Le gymnase Jean-Jaurès est à l’origine une salle servant de stand de tir conformément à la volonté du Conseil municipal désirant des « gymnases publics où enfants et jeunes gens iraient s’exercer » à tirer. Sa construction est confiée à l’architecte Ernest Moreau (1828-1913). Diplômé de l’Ecole des Beaux-arts, Moreau devient, en 1860, architecte de la Ville de Paris jusqu’en 1890 ; il réalise notamment l’agrandissement des marchés de La Villette et donne les plans pour les abattoirs du même quartier.
Le projet du gymnase est lancé dès 1886, mais les travaux commencent seulement en 1888 et s’achèvent à la fin de l’année 1889. Inauguré le 10 mars 1890, la salle de tir accueille donc ses visiteurs à partir de cette date. Construit en brique, l’édifice présente également la particularité de réutiliser des fermes métalliques qui proviennent de la grande galerie des machines édifiée pour l’Exposition universelle de 1878. Elles sont les premières fermes de grande portée, mises au point par Henri de Dion, et réalisées par l’entreprise Moisant-Laurent et Savey. La halle est couverte d’une verrière zénithale apportant un éclairage naturel et diffus.
Le « gymnase d’Allemagne », du nom de la rue d’Allemagne (devenue avenue d’Allemagne puis avenue Jean-Jaurès en 1914), est l’objet d’un projet d’agrandissement lancé en 1907, car considéré en « mauvais état ». Les travaux sont confiés à l’architecte Charles Gautier (1846-1915), qui sort diplômé de l’Ecole centrale d’architecture en 1868 et de l’Ecole des Beaux-arts en 1869. Gautier se distingue lors de l’Exposition universelle de 1900 pour laquelle il édifie le Palais de l’horticulture et plusieurs autres aménagements. Architecte de la Ville de Paris et architecte en chef des Bâtiments civils et palais nationaux, il participe à de nombreux chantiers dans la capitale. Au gymnase, rebaptisé « Jean-Jaurès », il édifie une série de bâtiments encastrant la halle sur l’avenue et la rue Pierre-Girard. Sur l’avenue Jean-Jaurès, il s’agit de deux pavillons avec des porches servant d’entrées (comportant des guichets), magnifiées par un campanile surmonté d’un belvédère porte-fanion et de locaux annexes. À l’angle de l’avenue et sur la rue Pierre-Girard est édifié un bâtiment accueillant des bains-douches et des bureaux.

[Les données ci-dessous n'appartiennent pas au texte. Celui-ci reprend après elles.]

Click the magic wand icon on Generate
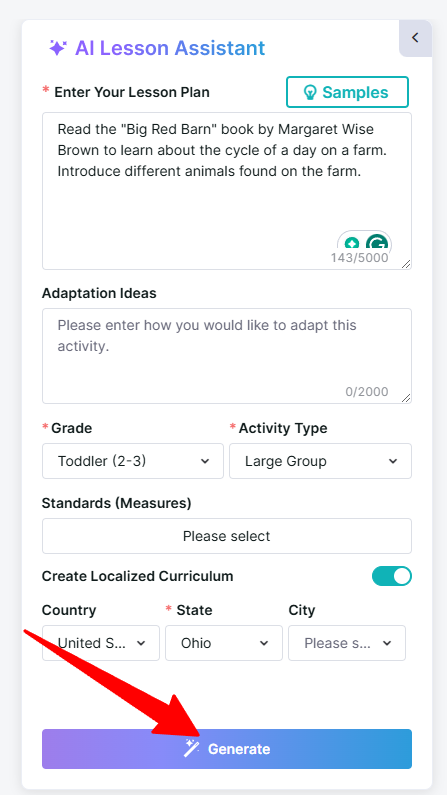 [x=192, y=748]
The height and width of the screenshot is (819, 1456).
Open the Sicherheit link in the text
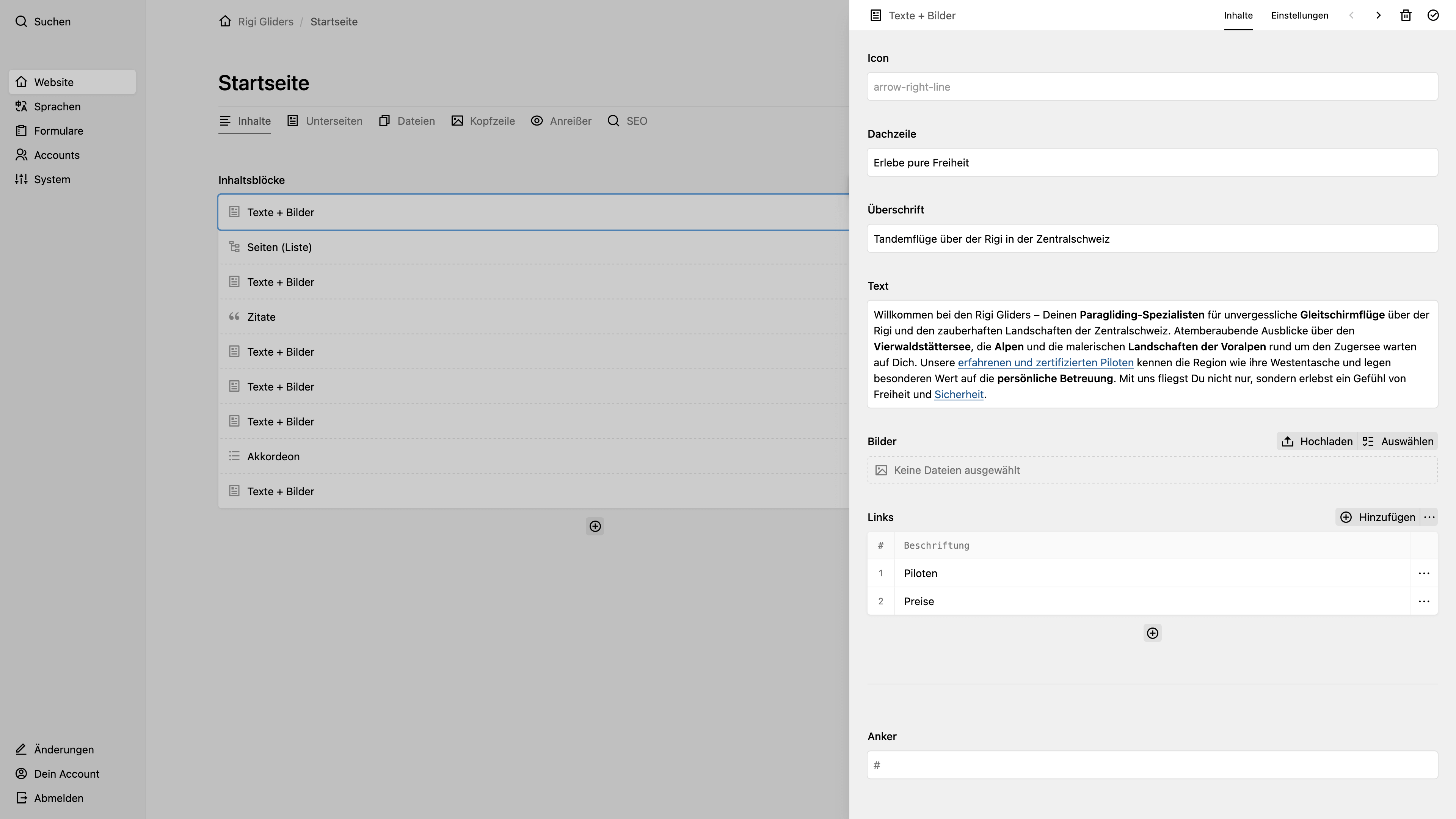point(959,394)
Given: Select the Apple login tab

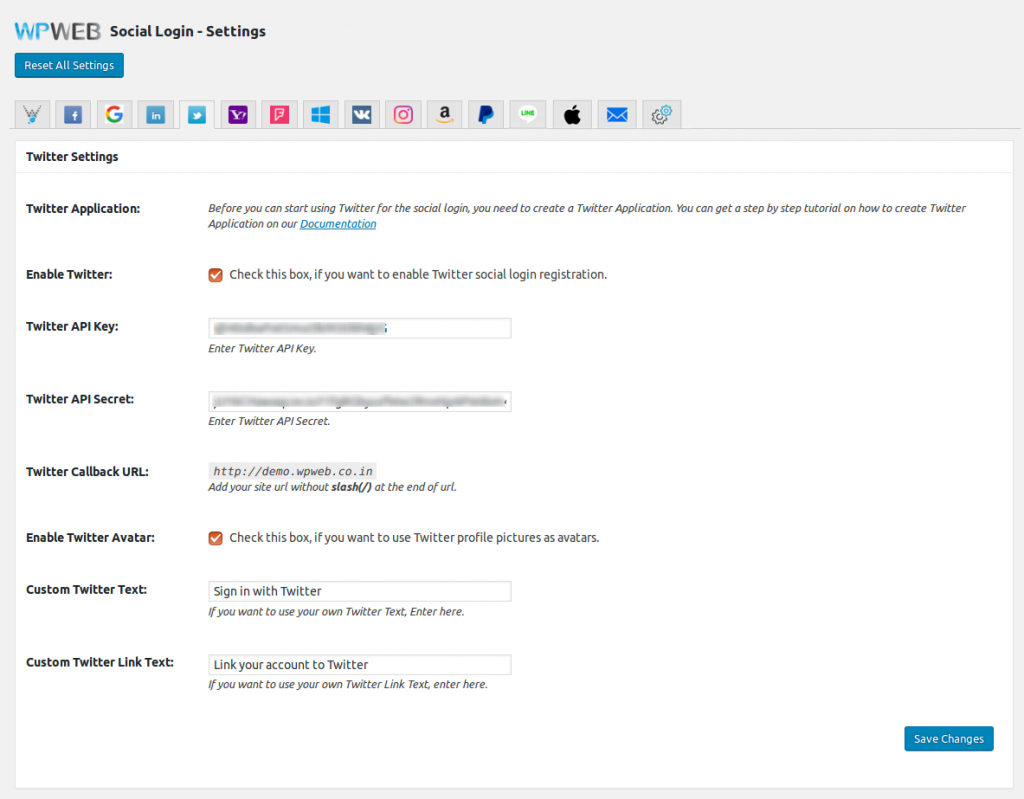Looking at the screenshot, I should point(571,115).
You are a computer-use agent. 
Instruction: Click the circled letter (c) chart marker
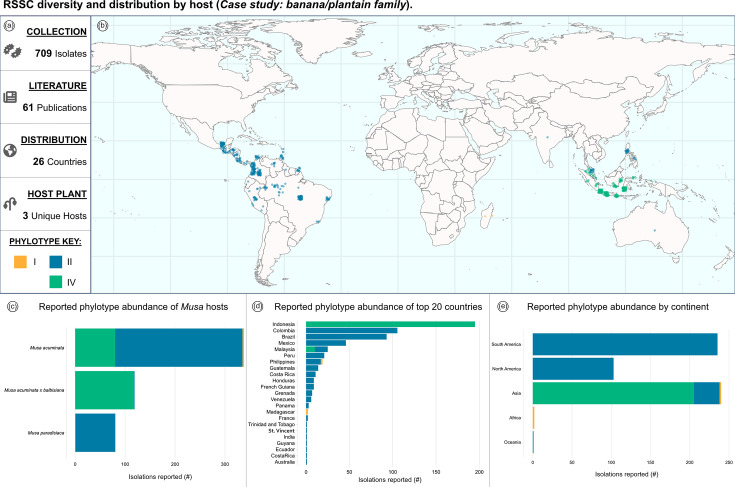pyautogui.click(x=13, y=307)
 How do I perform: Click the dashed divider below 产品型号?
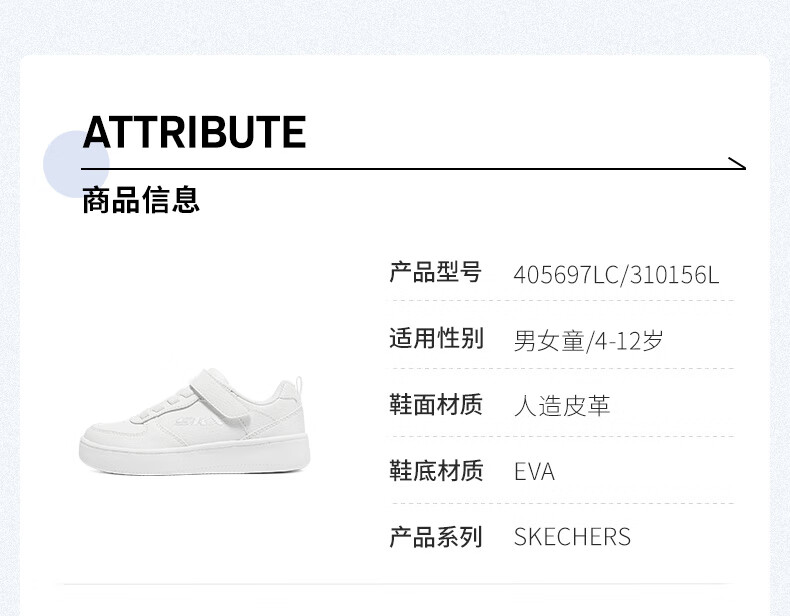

L’extension, réalisée en brique, comporte plusieurs éléments de décors qui magnifient la halle désormais cachée en cœur d’îlot. Il s’agit, pour les bains-douches, de décors en frise (réalisés en mosaïque à motif de croisées) sur les bandeaux séparant les niveaux et sur la corniche. Les baies du rez-de-chaussée sont pourvues d’encadrements partiels en brique polychrome. La façade sur rue est davantage magnifiée, puisqu’elle comporte des frises de céramique vernissée (en vert et blanc), des allèges de baies à décors géométriques et des encadrements de baies en béton orné d’éléments floraux et géométriques, à mi-chemin entre l’Art nouveau et l’Art déco.
Les pavillons de part et d’autre du campanile s’organisent autour de lignes rigoureuses tout en reprenant le vocabulaire ornemental des autres façades, mais s’en distinguent par un usage plus important du béton décoré de lignes de refends et d’éléments décoratifs. Les entrées sont enfin occupées par des grilles en fer à décor de spirale, en contraste avec les lignes géométriques rigoureuses de la façade. Le point d’orgue de cette façade constitue le campanile qui comporte un relief en pierre, représentant le blason de la Ville, un bateau à voile sur la Seine, sur sa base, et un relief comportant les inscriptions RF à son sommet.
Toujours en usage, l’édifice est inscrit au titre des Monuments historiques par arrêté préfectoral en date du 15 novembre 1994 (façades et toitures sur rues, et la halle métallique).